● Your task
Show each line of the data below that has the string "This" in it.

[Stored records]

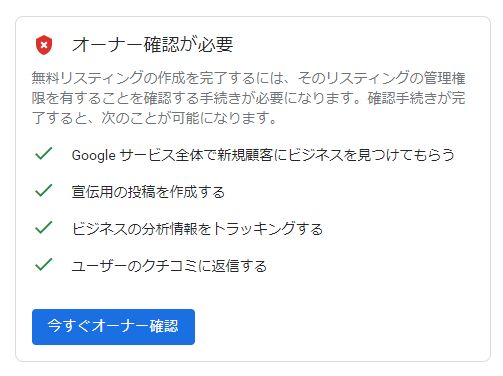Select the 宣伝用の投稿を作成する list text
The height and width of the screenshot is (376, 503).
148,192
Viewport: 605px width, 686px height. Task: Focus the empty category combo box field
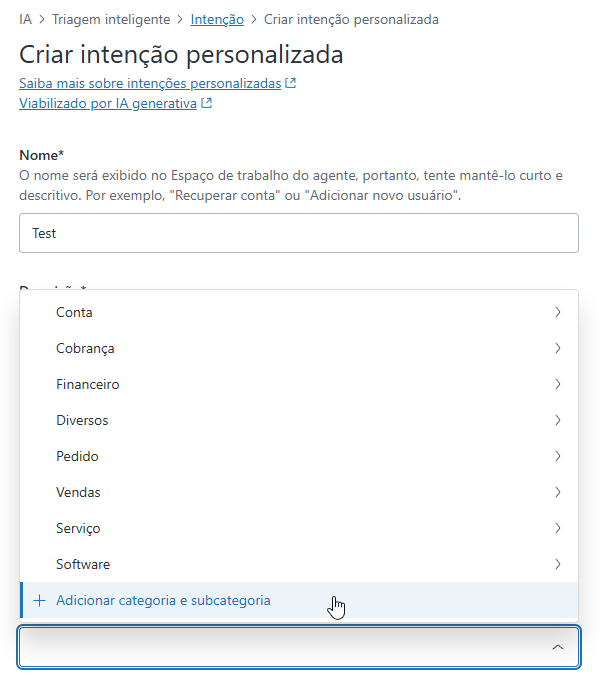[x=299, y=647]
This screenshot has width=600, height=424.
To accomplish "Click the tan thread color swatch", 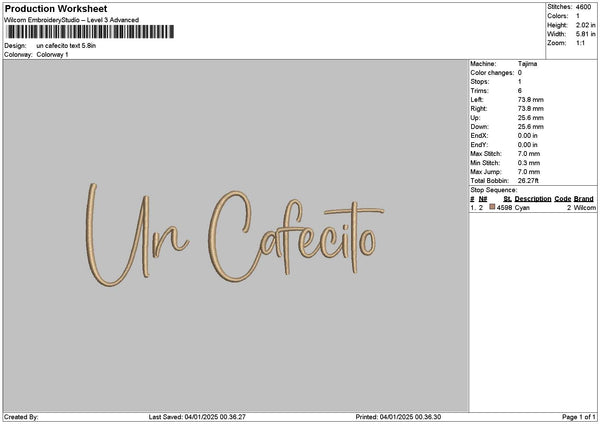I will (x=492, y=207).
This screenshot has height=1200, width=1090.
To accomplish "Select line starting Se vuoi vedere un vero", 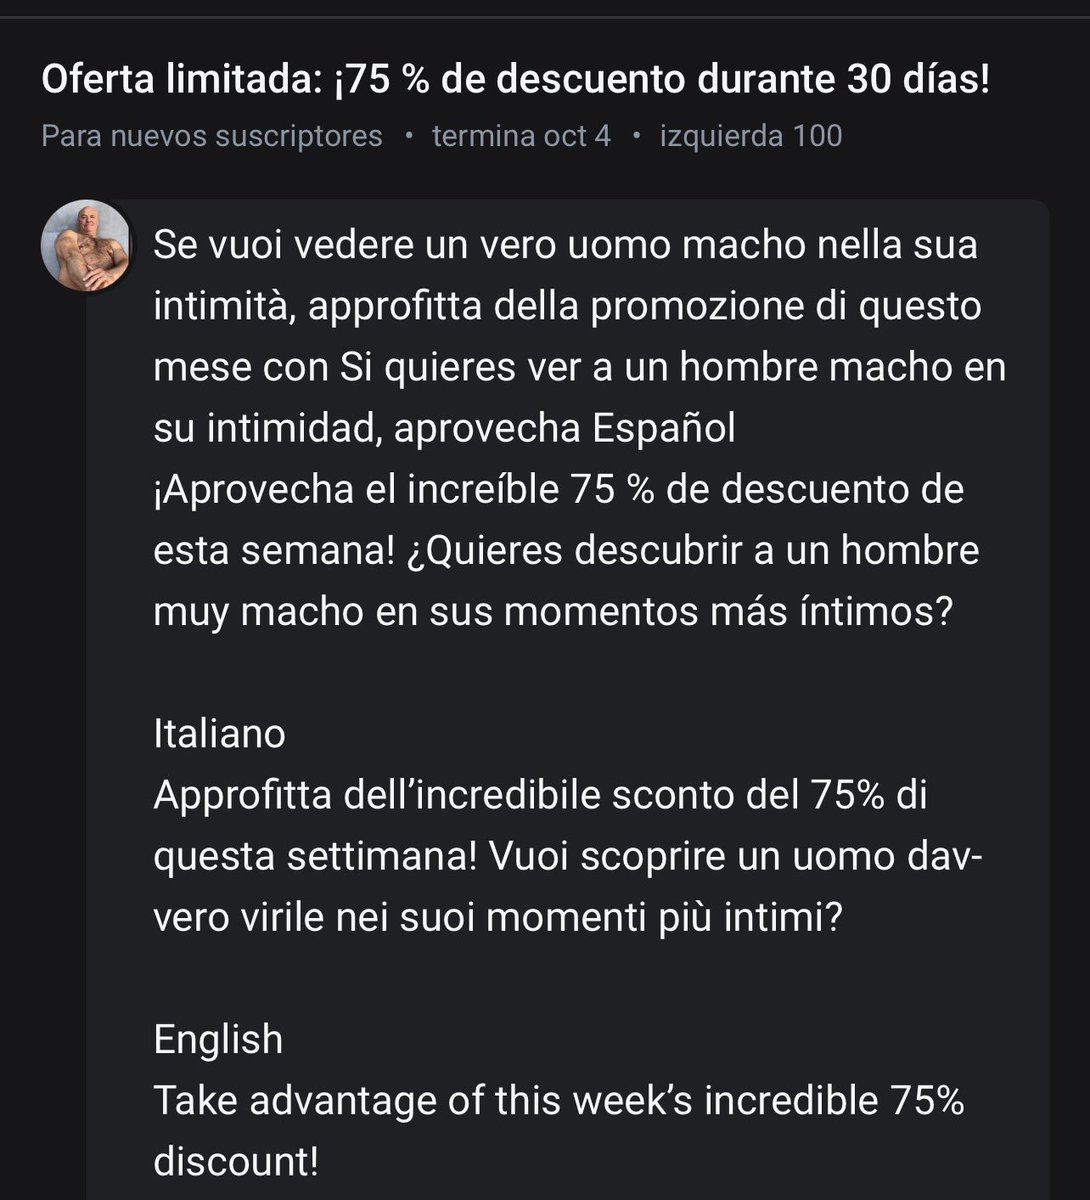I will pyautogui.click(x=566, y=246).
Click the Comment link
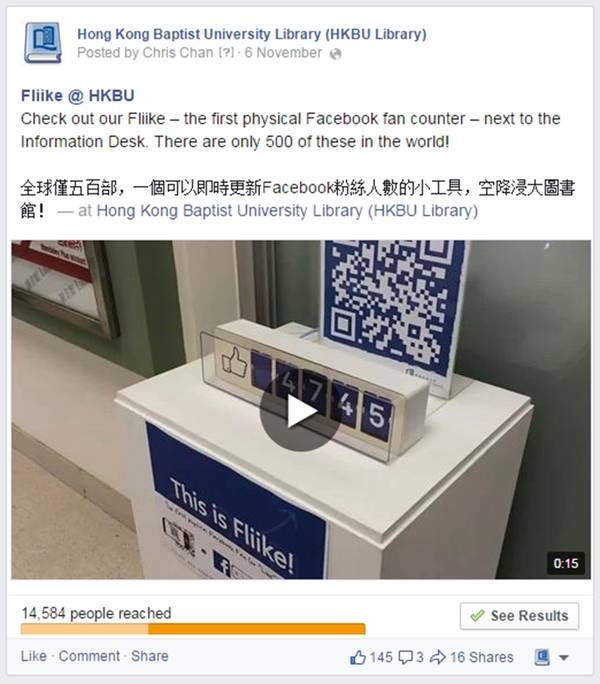The image size is (600, 684). [89, 656]

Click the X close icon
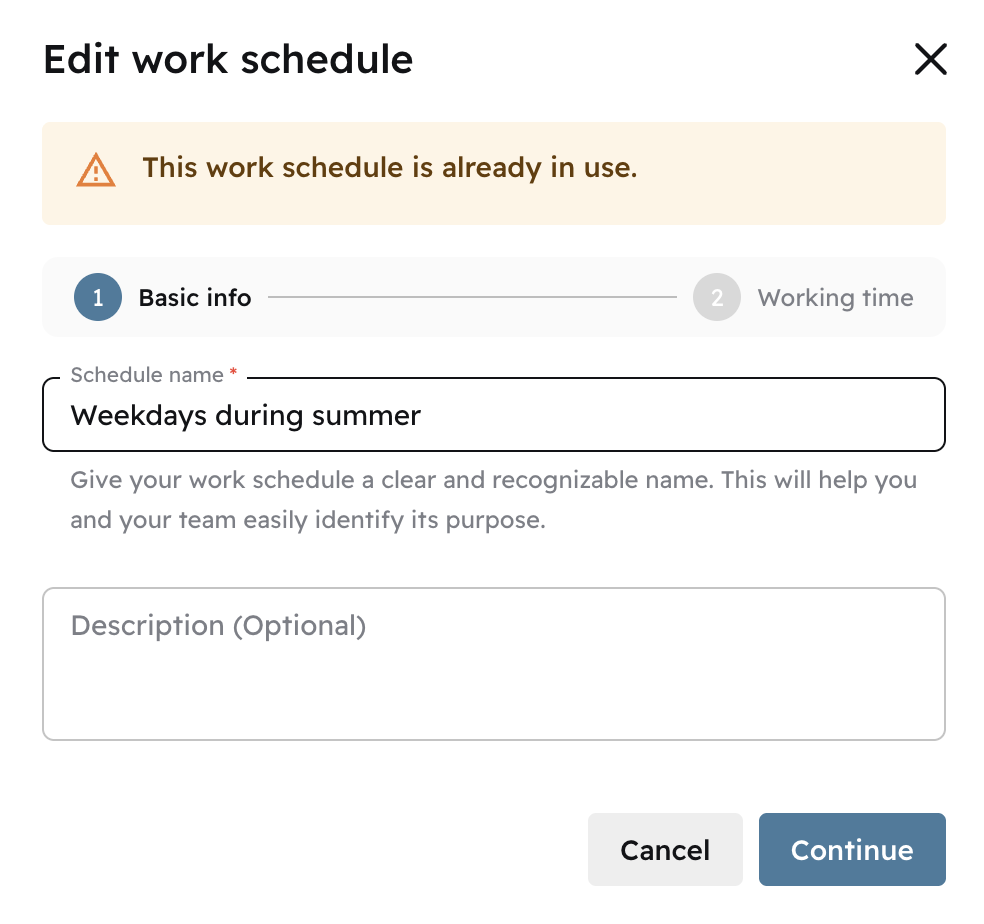(x=931, y=59)
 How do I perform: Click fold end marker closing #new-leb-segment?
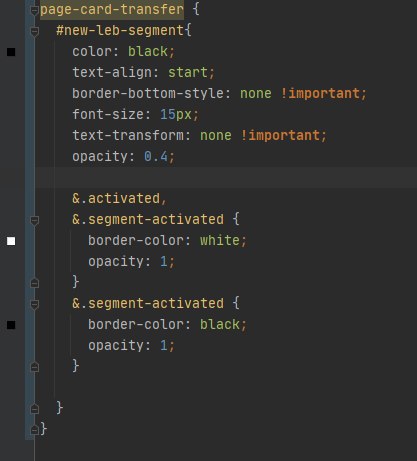34,409
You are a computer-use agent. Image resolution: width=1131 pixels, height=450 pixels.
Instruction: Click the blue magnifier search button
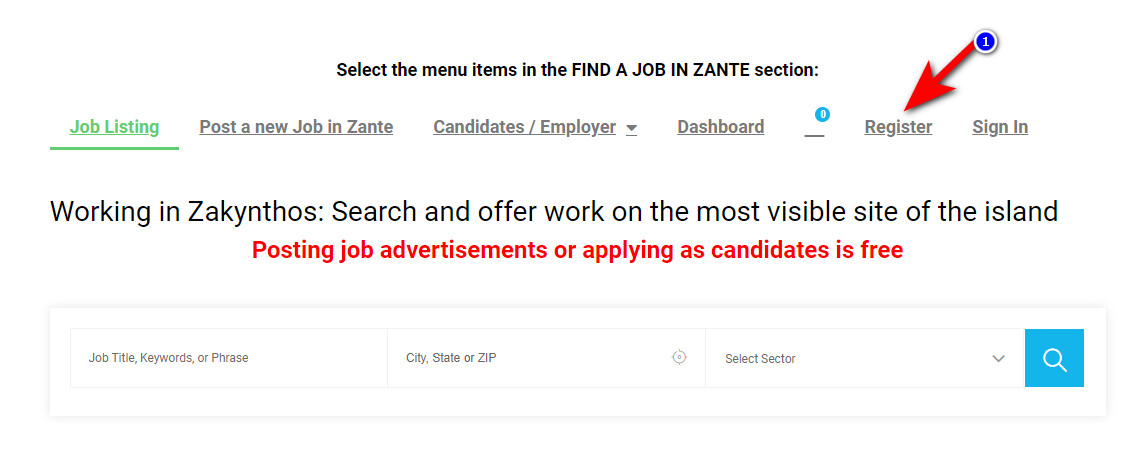(1054, 358)
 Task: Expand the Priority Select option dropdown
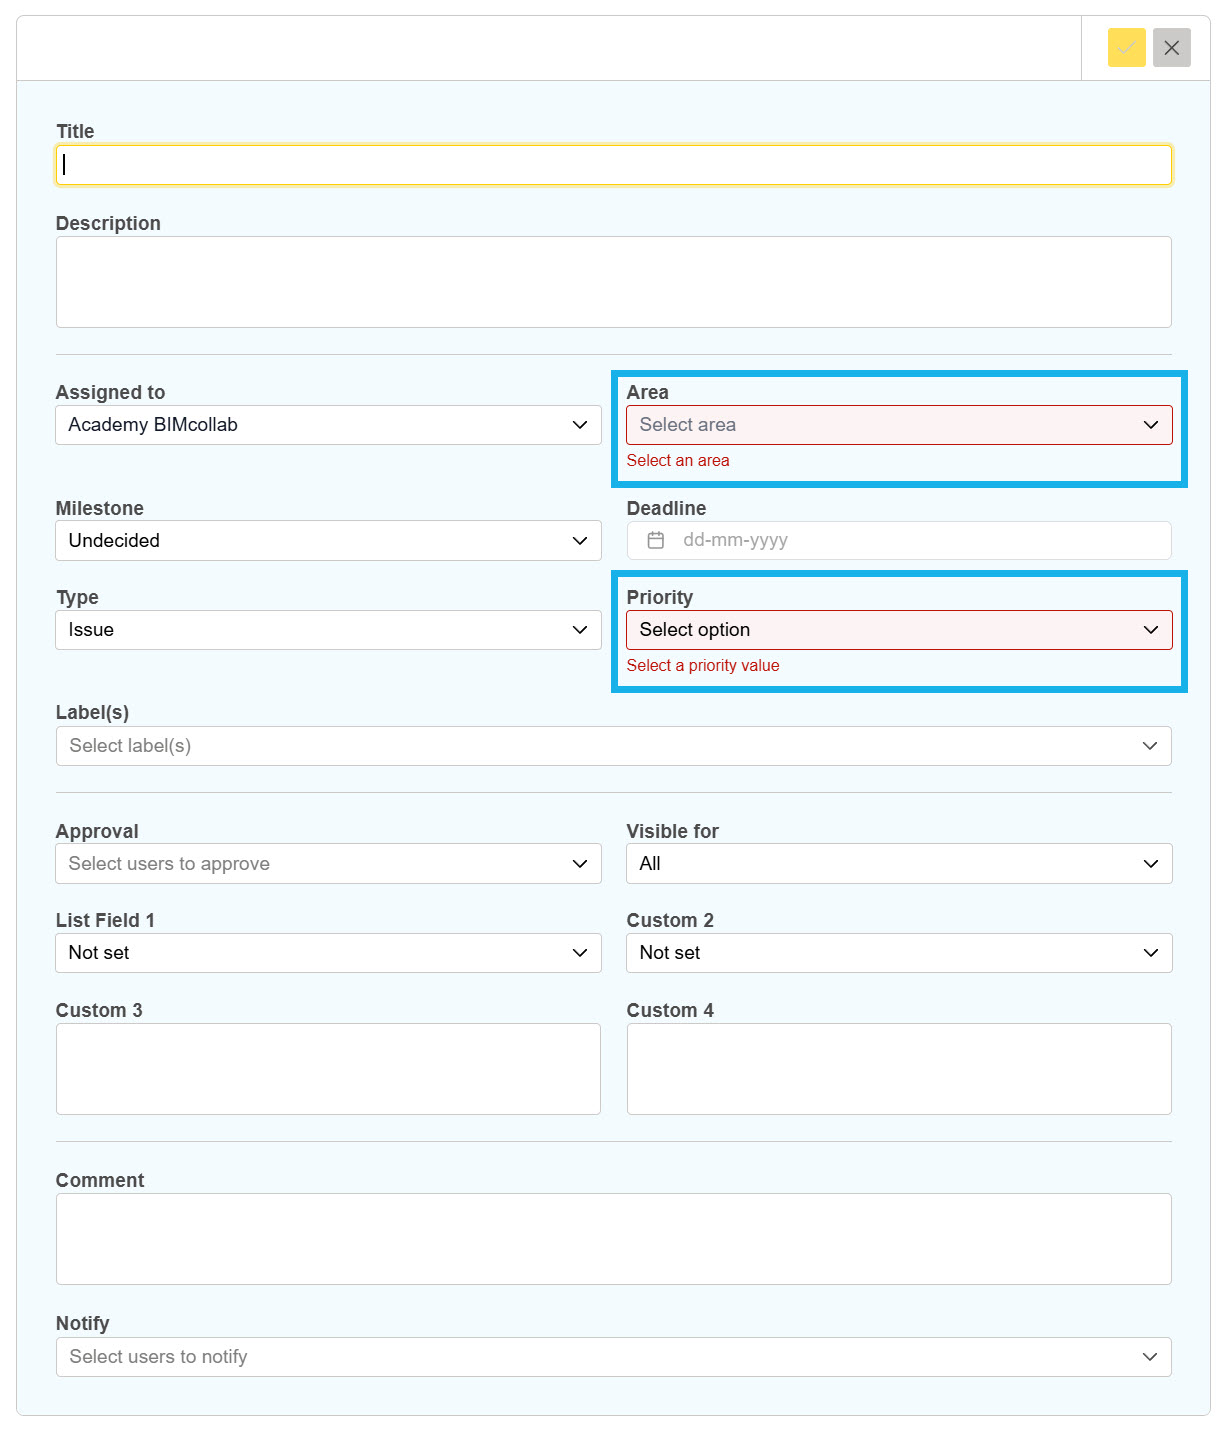pyautogui.click(x=899, y=630)
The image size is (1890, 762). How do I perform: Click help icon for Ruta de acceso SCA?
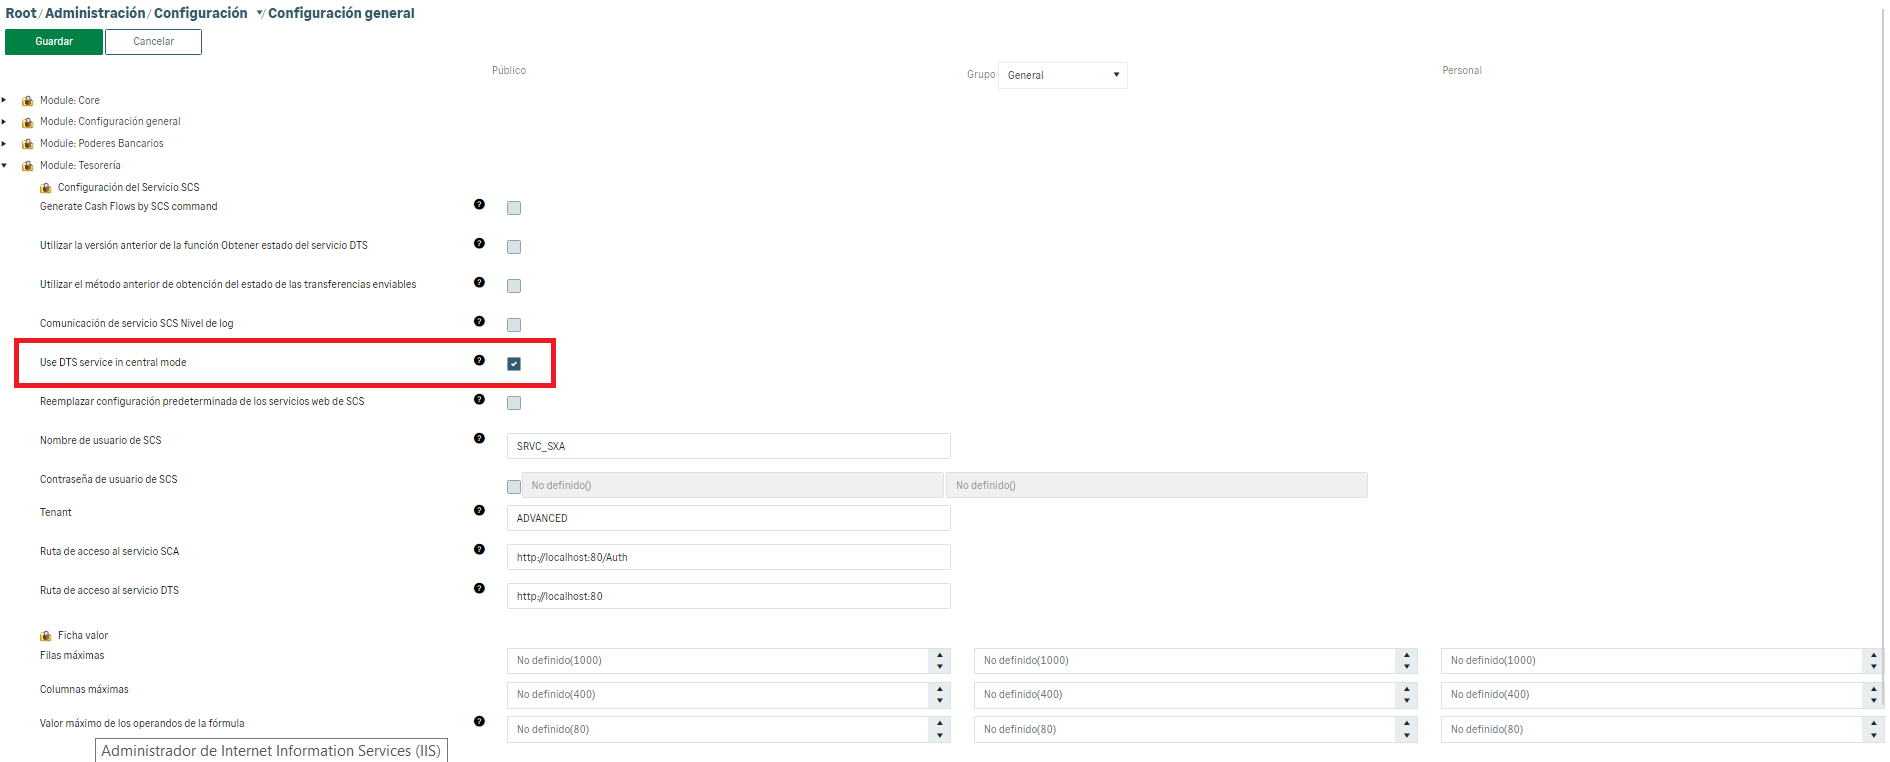click(479, 549)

● Response
This screenshot has width=600, height=424.
This screenshot has height=1200, width=1090.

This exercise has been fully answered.